- [ABOUT THIS TASK]
Using the data below, determine the number of lines that include the string "Return". Write only that number.

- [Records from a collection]
======

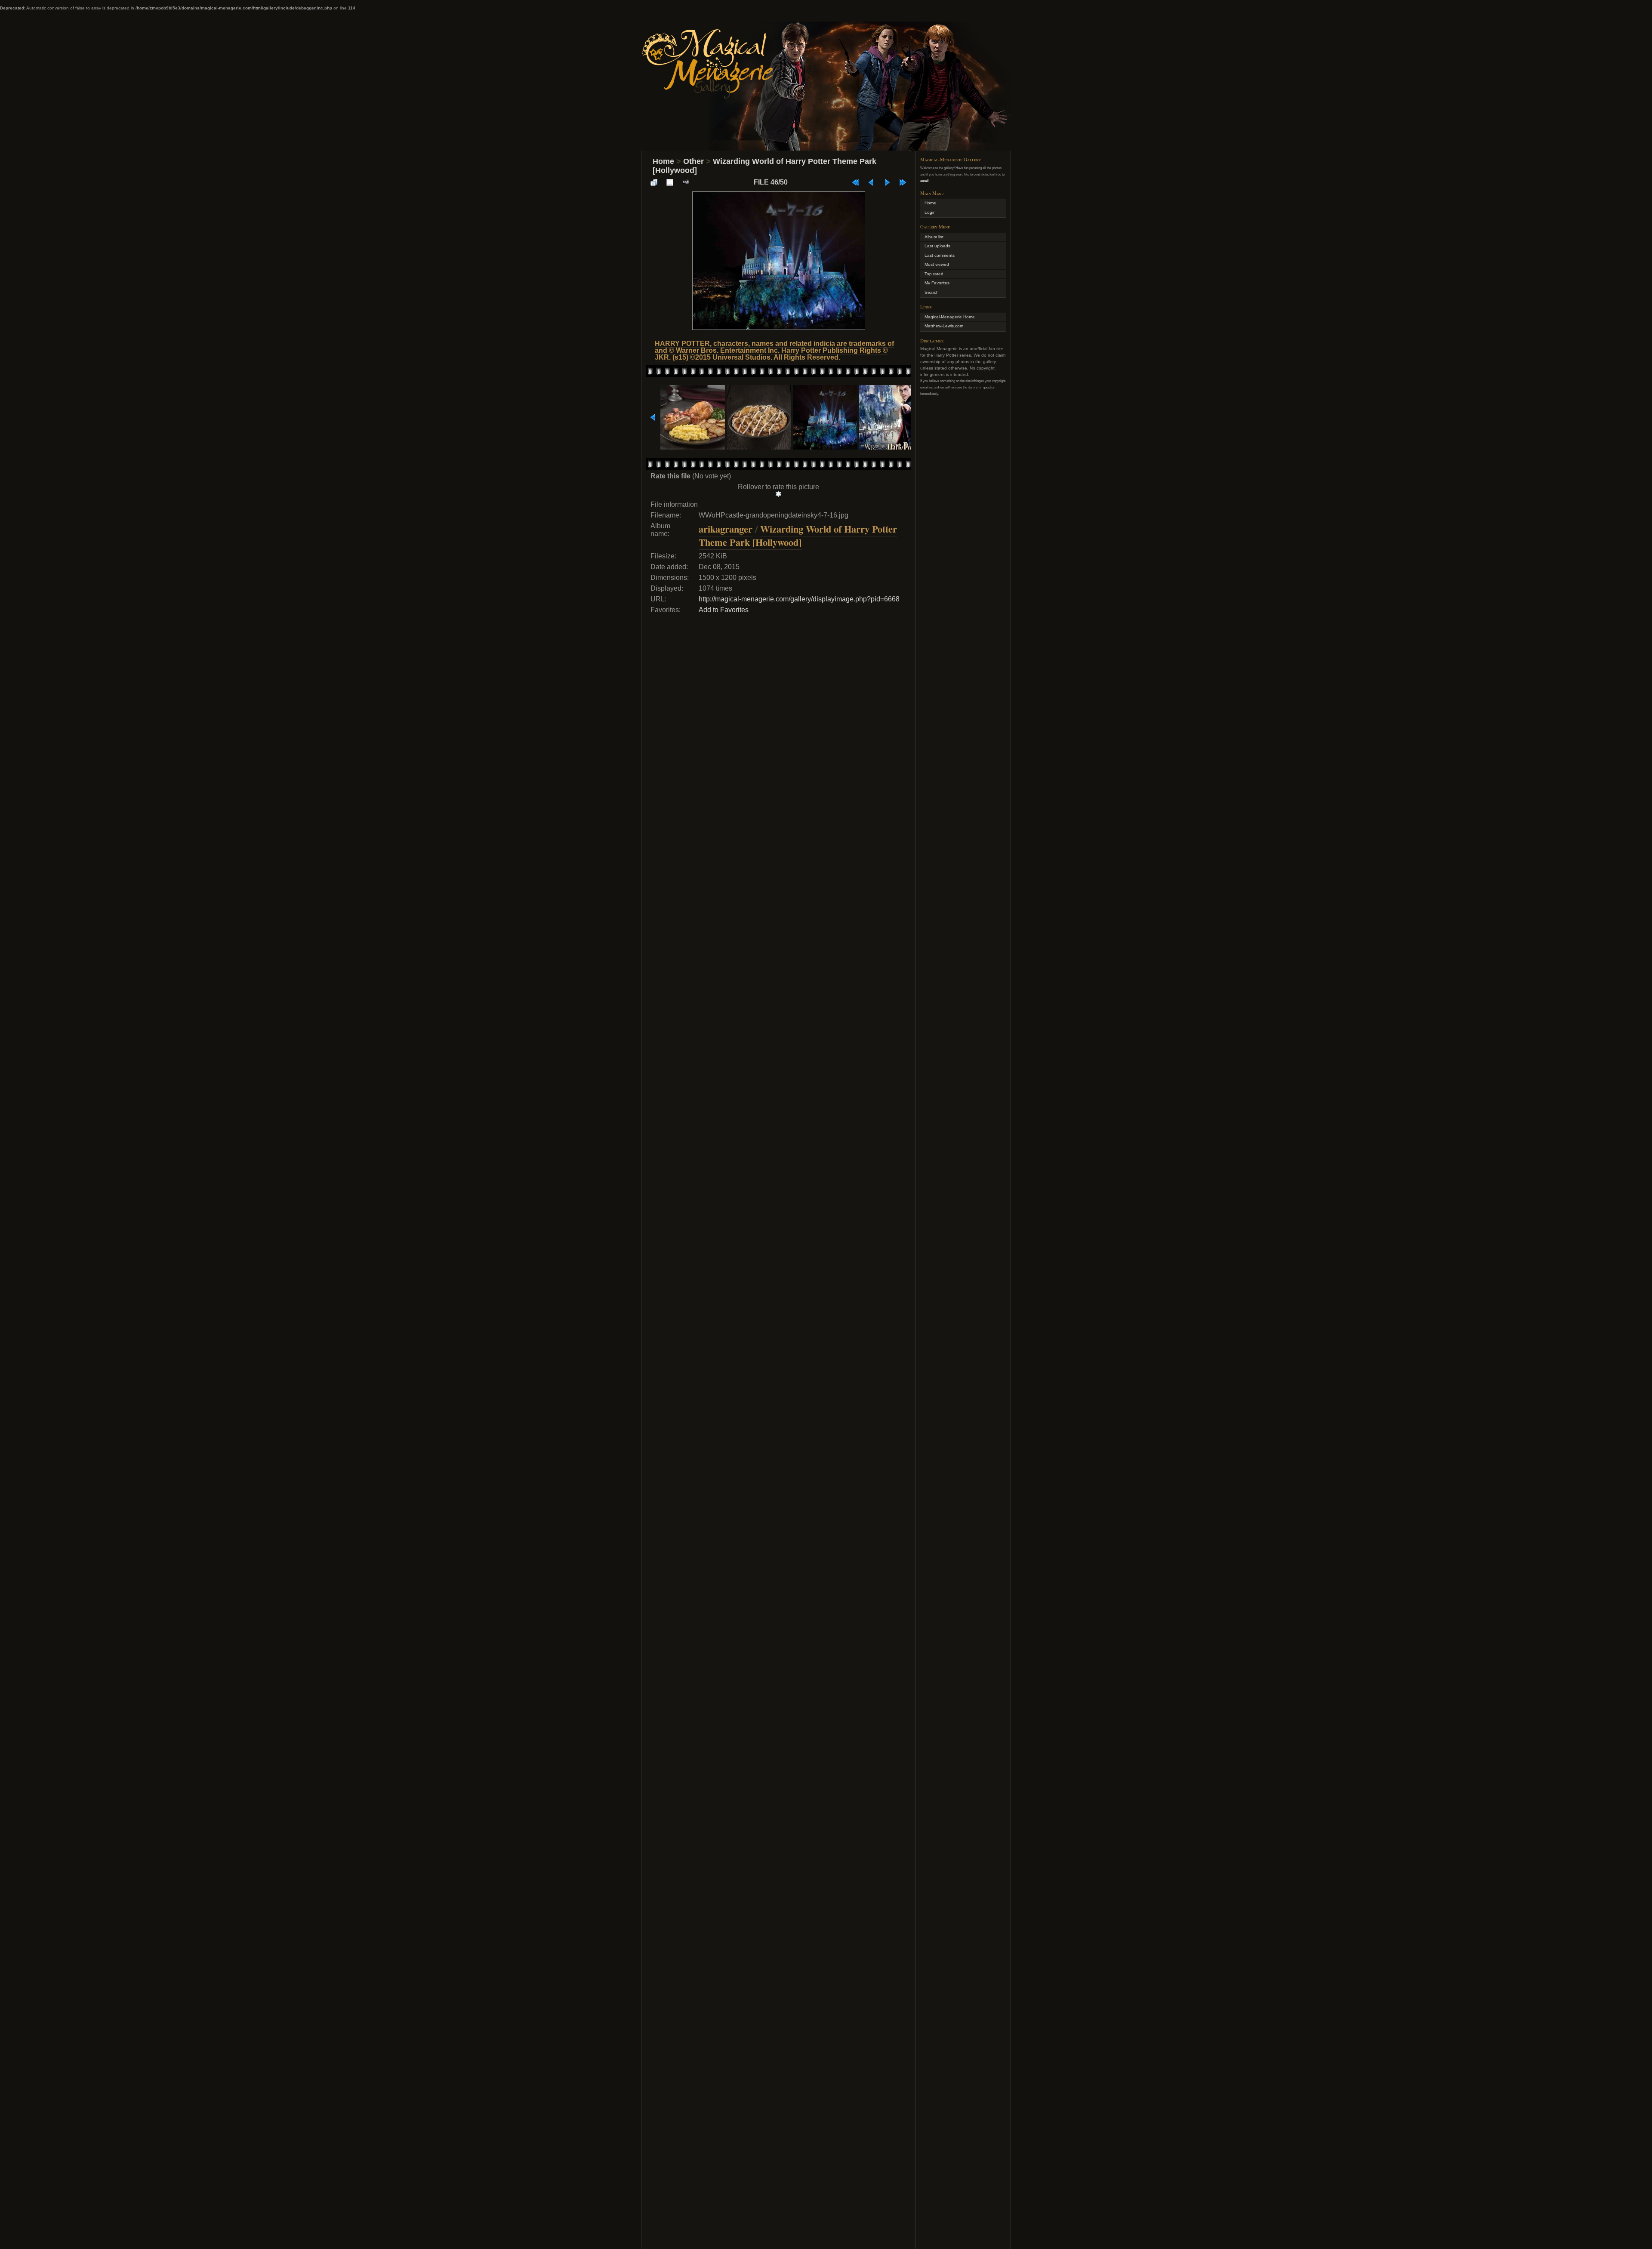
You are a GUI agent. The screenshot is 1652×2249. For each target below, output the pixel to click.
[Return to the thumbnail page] (654, 182)
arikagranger (725, 529)
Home (663, 161)
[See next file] (887, 182)
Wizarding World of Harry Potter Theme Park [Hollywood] (798, 535)
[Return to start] (855, 182)
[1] (778, 494)
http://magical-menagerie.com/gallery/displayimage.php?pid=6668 (799, 599)
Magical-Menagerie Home (950, 316)
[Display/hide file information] (670, 182)
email (924, 181)
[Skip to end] (903, 182)
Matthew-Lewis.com (944, 325)
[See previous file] (871, 182)
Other (693, 161)
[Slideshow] (685, 182)
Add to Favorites (724, 609)
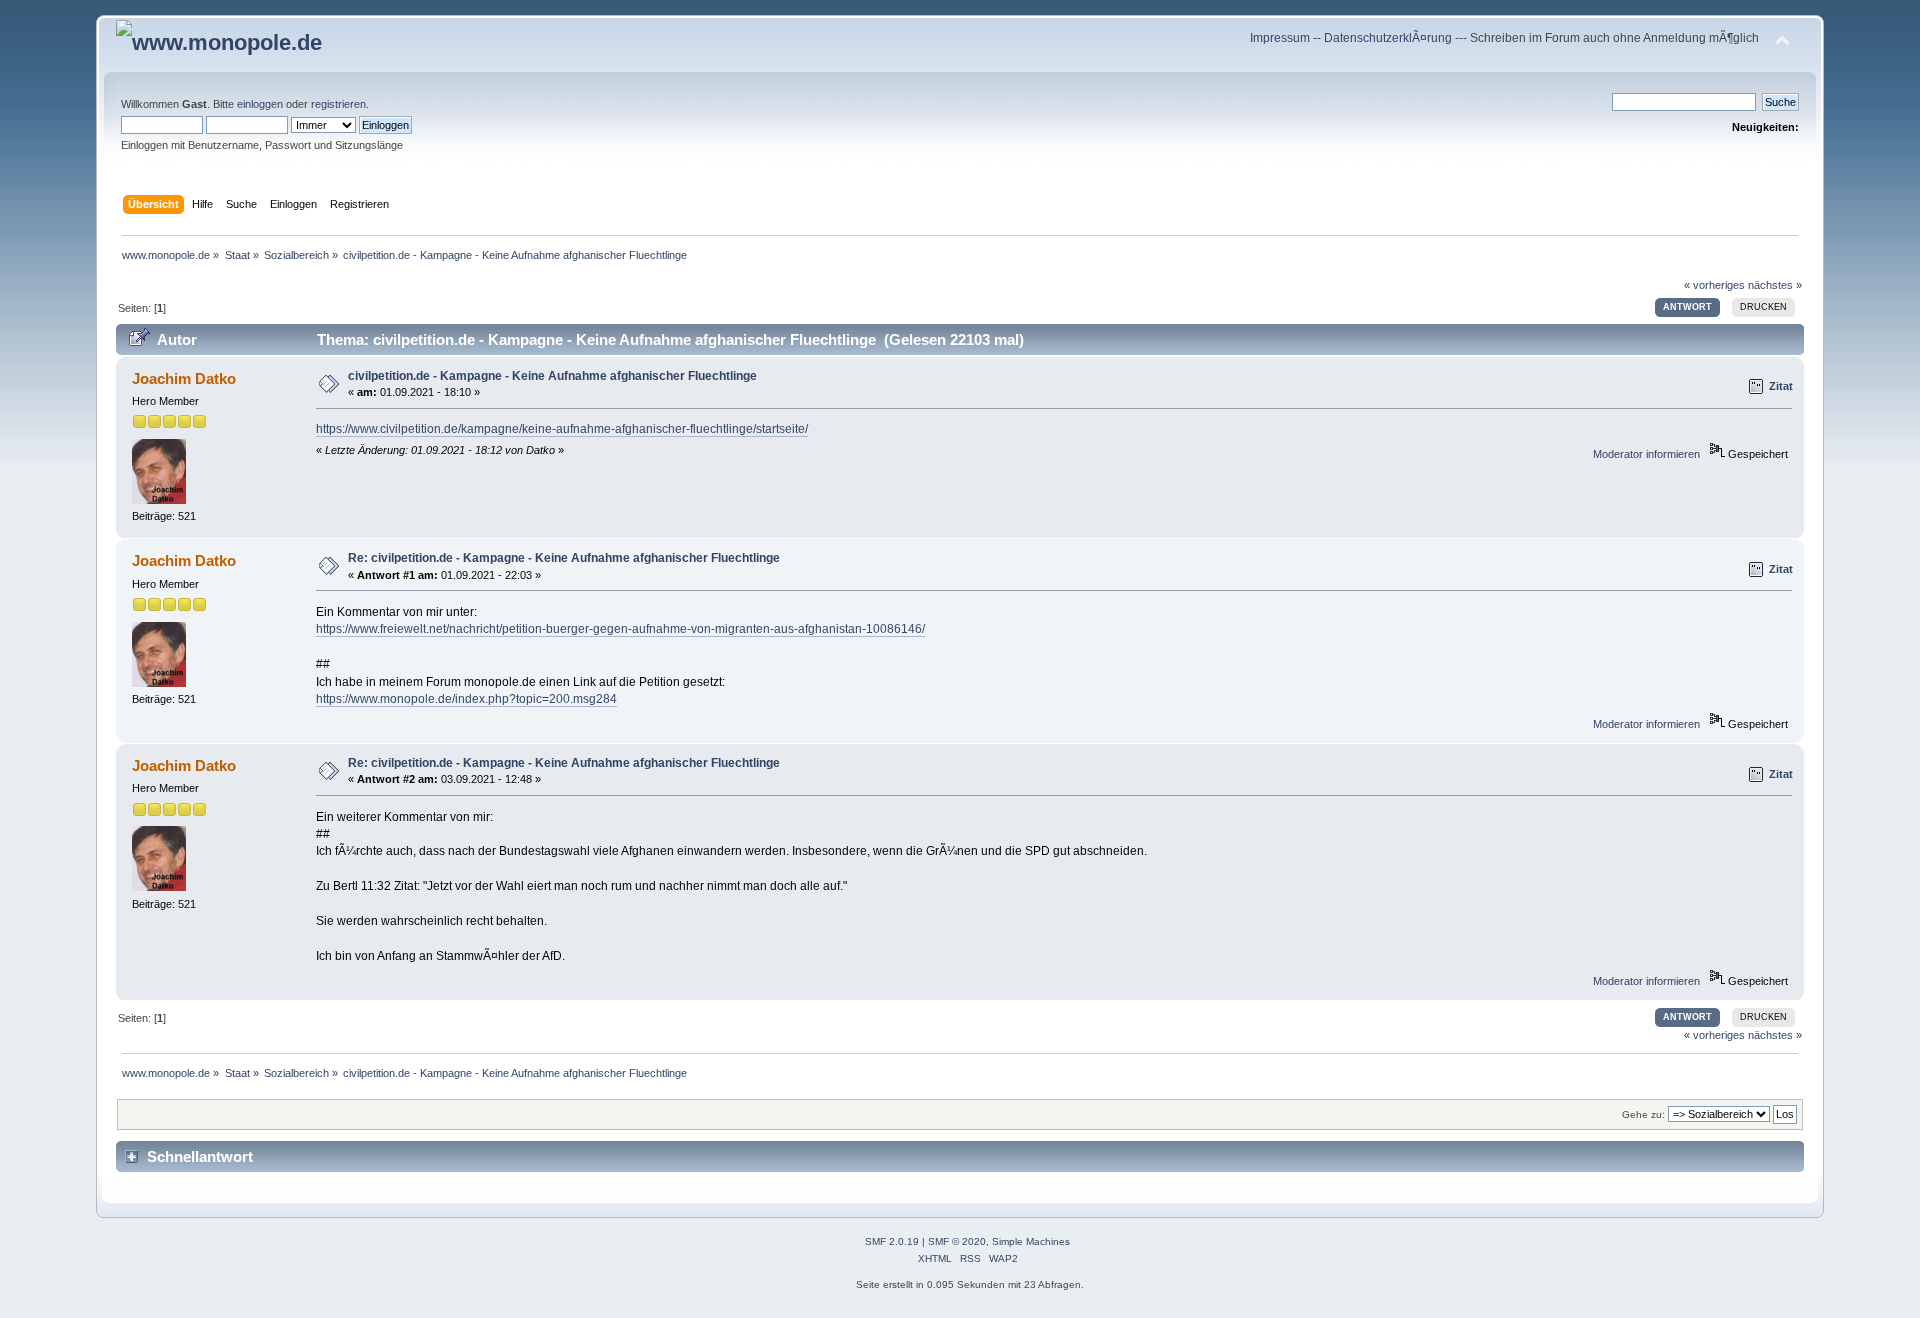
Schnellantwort (200, 1156)
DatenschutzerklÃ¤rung (1388, 38)
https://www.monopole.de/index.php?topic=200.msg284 (466, 699)
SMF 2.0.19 (892, 1241)
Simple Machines (1031, 1241)
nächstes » (1775, 285)
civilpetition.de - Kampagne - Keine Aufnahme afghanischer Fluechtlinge (552, 376)
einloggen (260, 104)
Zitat (1781, 386)
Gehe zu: (1643, 1114)
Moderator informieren (1646, 454)
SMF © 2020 (957, 1241)
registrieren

======

- [WRITTEN ANSWER]
2